◆ How to complete this task
Identify every line in the records below that contains the word "computer", and copy each of those lines.

*** Opening of Input data ***

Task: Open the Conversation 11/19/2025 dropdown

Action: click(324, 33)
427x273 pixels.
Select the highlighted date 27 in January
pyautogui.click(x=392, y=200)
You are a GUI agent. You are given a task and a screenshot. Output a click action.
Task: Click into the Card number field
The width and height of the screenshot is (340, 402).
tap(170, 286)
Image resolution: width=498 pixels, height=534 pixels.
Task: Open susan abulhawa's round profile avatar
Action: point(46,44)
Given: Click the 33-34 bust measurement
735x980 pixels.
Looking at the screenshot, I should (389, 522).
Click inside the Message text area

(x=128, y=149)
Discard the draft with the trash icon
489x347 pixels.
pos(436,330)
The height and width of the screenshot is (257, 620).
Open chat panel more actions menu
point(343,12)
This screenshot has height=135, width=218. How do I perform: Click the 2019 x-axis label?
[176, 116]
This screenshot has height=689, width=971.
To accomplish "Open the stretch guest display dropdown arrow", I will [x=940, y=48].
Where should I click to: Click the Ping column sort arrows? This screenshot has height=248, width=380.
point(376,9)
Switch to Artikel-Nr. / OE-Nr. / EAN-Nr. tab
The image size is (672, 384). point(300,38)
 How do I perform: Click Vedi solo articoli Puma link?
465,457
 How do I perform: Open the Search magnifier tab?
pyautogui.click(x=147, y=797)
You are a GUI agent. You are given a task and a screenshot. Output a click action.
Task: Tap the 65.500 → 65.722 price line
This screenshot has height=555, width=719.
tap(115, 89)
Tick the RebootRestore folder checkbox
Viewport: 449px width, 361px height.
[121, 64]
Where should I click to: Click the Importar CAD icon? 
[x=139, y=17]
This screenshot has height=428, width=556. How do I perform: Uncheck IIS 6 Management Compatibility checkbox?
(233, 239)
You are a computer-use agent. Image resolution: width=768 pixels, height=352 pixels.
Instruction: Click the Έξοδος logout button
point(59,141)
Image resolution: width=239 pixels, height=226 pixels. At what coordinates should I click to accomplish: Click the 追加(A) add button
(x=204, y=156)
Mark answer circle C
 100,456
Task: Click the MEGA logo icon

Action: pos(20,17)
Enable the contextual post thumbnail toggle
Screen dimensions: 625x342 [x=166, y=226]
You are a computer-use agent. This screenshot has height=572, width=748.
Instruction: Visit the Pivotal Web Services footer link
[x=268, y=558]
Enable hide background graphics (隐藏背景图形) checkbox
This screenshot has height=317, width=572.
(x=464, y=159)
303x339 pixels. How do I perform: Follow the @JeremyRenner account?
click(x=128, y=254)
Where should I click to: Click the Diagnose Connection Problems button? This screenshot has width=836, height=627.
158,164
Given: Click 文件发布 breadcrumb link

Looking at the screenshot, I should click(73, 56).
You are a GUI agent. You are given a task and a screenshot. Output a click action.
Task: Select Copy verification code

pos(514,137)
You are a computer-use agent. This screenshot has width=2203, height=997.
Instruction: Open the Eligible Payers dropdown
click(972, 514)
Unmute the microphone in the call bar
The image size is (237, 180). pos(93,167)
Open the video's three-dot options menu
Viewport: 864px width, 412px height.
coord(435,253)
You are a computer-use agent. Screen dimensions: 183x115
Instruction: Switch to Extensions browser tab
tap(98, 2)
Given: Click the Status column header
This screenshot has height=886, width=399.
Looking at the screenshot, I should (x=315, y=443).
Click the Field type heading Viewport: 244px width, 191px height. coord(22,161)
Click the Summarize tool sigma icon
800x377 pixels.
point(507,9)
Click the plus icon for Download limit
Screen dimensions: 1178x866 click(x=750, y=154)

*** Close of Input data ***

◆ Solution for this problem
You are a computer-use agent. Image resolution: width=768 pixels, height=352 pixels.
You are a computer-use agent. This screenshot has height=572, width=748.
You are a computer-use agent. This screenshot has width=2203, height=997.
You are a computer-use agent. Screen dimensions: 183x115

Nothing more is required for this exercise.